2023年01月01日 06時00分29秒 | 季節と行事
身内が亡くなると、喪に服するということで、身を慎み旅行など外出を控え、悲しみを表す習わしがあります。服喪の期間は時代によっても異なるようで、古代の中国では宮城谷昌光『晏子』のように戦乱の中で三年間も茅屋に起居する話(*1)が伝わりますが、現代では形式としておおよそ一年間とされることがマナーページなどでは説明されているようです。しかし、実際に一年間も厳格に喪に服することになれば、個人的には職を失い、社会的にはさまざまな社会活動に支障を生じることになるでしょう。そこで、社会的に了解を得ている期間としては、公務員等の忌引休暇の日数が参考になります。この場合、亡くなった人が親であれば7日、子であれば5日、祖父母や兄弟姉妹の場合は3日というように決まっており、葬儀等の行事の準備と後始末を含めて、責任の重さに応じて日数が定められているようです。この期間をすぎれば出勤して仕事につきますが、その他に宴会や旅行、神社等への参拝、年賀を含む祝い事などは行わないとされているようで、このあたりが四十九日あるいは一年間とするのが現代における了解事項となっているのかな、と思います。

ところで、喪中だから慎むべしとされていることの中には、必ずしも納得できないというか、個人的に思うところがあります。それは「肉食と歌舞音曲の自粛」です。ドライアイスなどがなかった時代には、時間の経過とともにどうしても遺体の損傷が進み、死臭が避けられなかった(*2)ことでしょうし、冷凍冷蔵技術と設備のなかった時代には魚肉の腐敗臭は遺体の損傷を思わせる面があったことでしょう。火葬が一般的でなかった時代には土葬が中心だったでしょうし、食中毒による死亡率が高く平均寿命も短かったこともあり、遺族の悲しみの感情を考慮して魚肉を食材とすることを避けるような意味もあったのかもしれません。しかし、火葬が主となった現代においては、このような連想は意味がありませんし、遺族の疲労や元気の回復のためにも、むしろ動物性タンパク質は積極的に摂取すべきだろうと思うのです。

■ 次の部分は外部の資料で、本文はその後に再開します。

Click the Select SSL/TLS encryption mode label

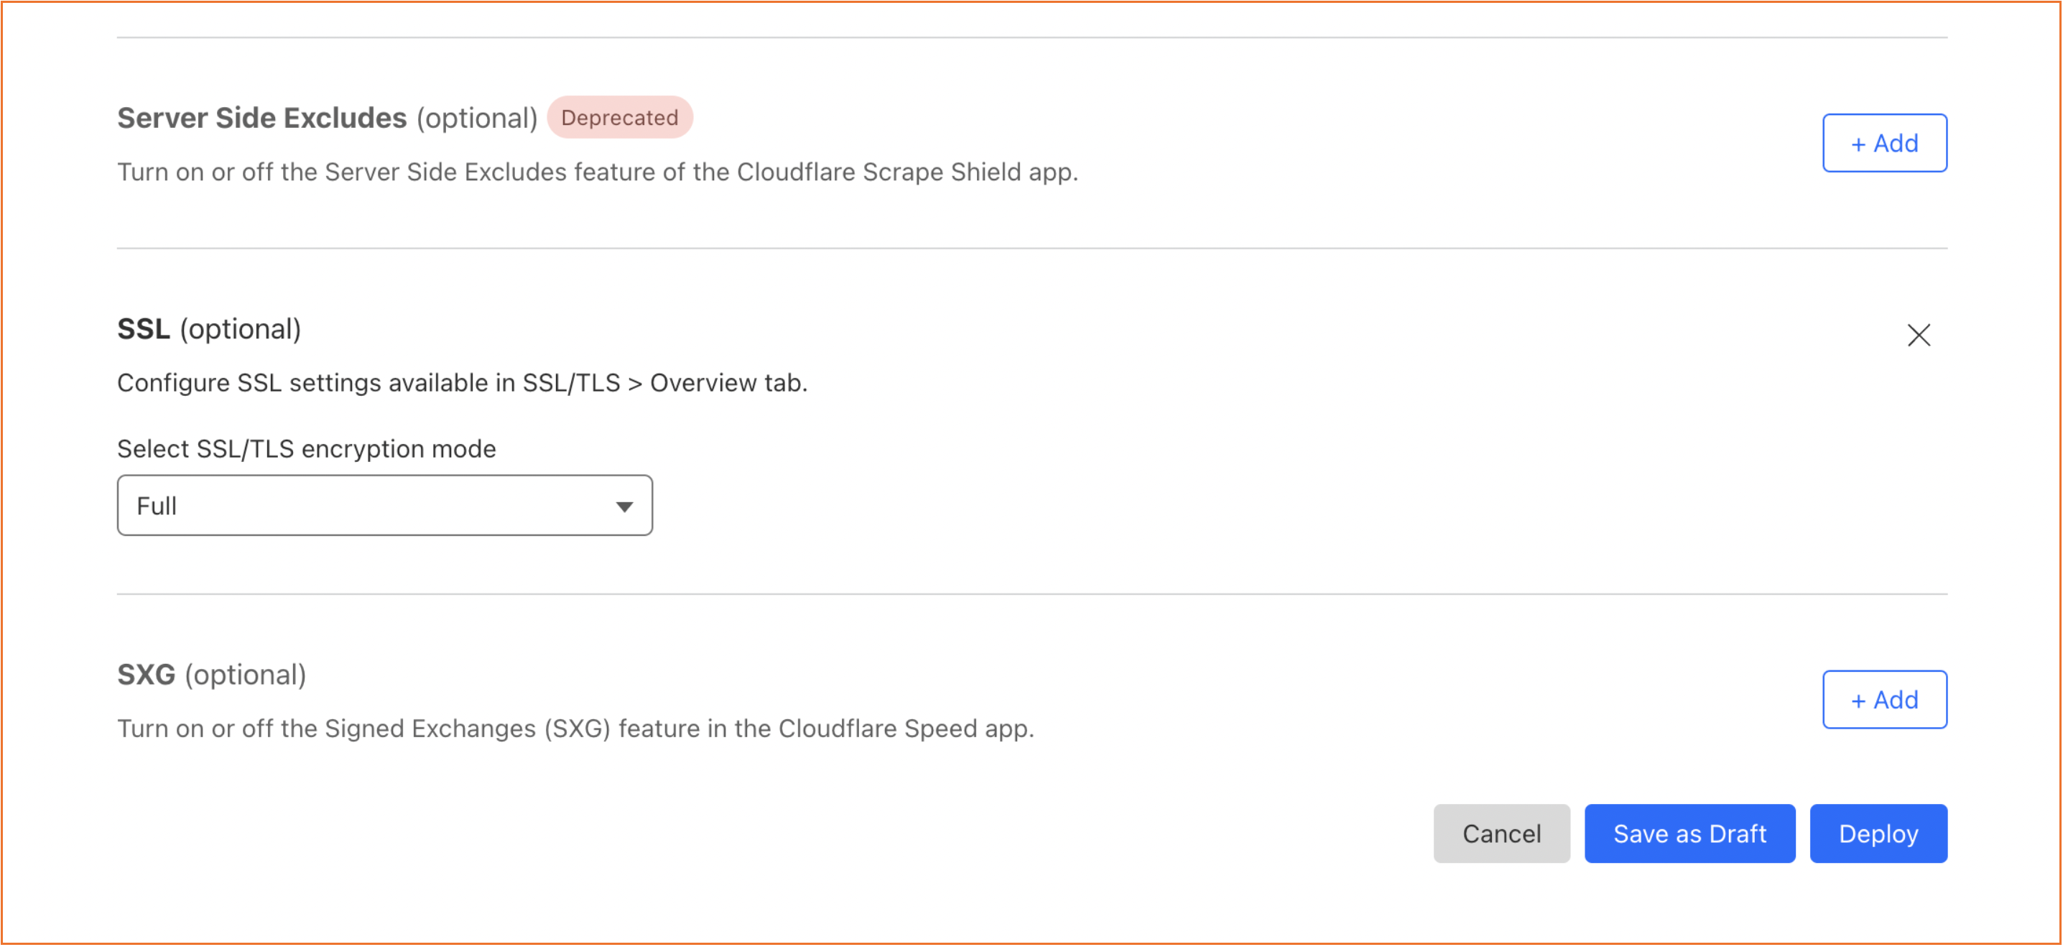coord(306,449)
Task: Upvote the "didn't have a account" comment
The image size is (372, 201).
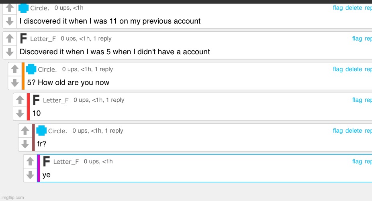Action: point(10,39)
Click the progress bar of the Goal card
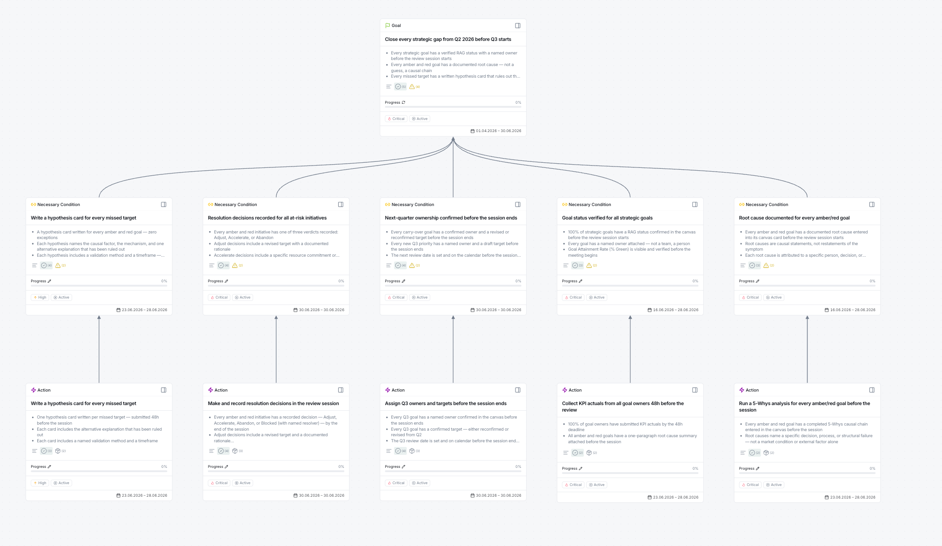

また、歌舞音曲といえば、江戸時代などは芝居小屋や遊郭などに出かけたり、防音性能の低い庶民の長屋の中で音が他人の感情を逆なでする場合もあり、周囲の目(耳)が厳しくなる面もあったのでしょう。現代でも同様の事情はありましょうが、一方でパーソナルな機器で静かに音楽を再生し耳を傾けることで心が慰められる面もあり、一概に歌舞音曲は慎むべし、と決めつけることもできないのではなかろうか。

ということで、この年末年始における私の服喪のあり方は:

  • 年賀状は出さない。道で会った人に「おめでとうございます」は言わず、「昨年はお世話になりました」「本年もよろしくお願いします」くらいにとどめる。
  • 酒席・宴席には参加しない。もっとも、退職とコロナ禍の現状では、こうした機会は激減しています。
  • 「死=穢れ」を嫌う神社への参拝はしない。ふだんから初詣の習慣はありませんので、例年と変わらないのですが。年賀の寺参りも、総代ではありますが今年は他の方々にお願いして自宅で過ごすことといたします。
  • 旅行はしないで自宅とその周辺の雪かきに精を出すことにしましょう。
  • 食事については、普通に魚や肉を使った正月料理をつくり、食べます。仏壇にも、故人が好きだったものを供えます。
  • 音量や曲目は考えるけれど、音楽を聴くことを自粛はしません。

といったところでしょうか。

95歳で亡くなった母は、ふだんから「充分に生きた、満足だ」と言っておりました。私たち夫婦も、母の不在でがらんとなった部屋を見ると一抹の寂しさはありますが、深い悲しみといったものはありませんで、むしろ同居してともに生活し見送ることができたという意味で、良かったと満足感を感じているところです。

(*1): 宮城谷昌光『晏子』を読む〜「電網郊外散歩道」2005年5月
(*2): 香をたく習慣は、おそらくは強い香りで死臭を隠し、故人を悼む人々の感情を妨げないことの意味もあったのではなかろうか。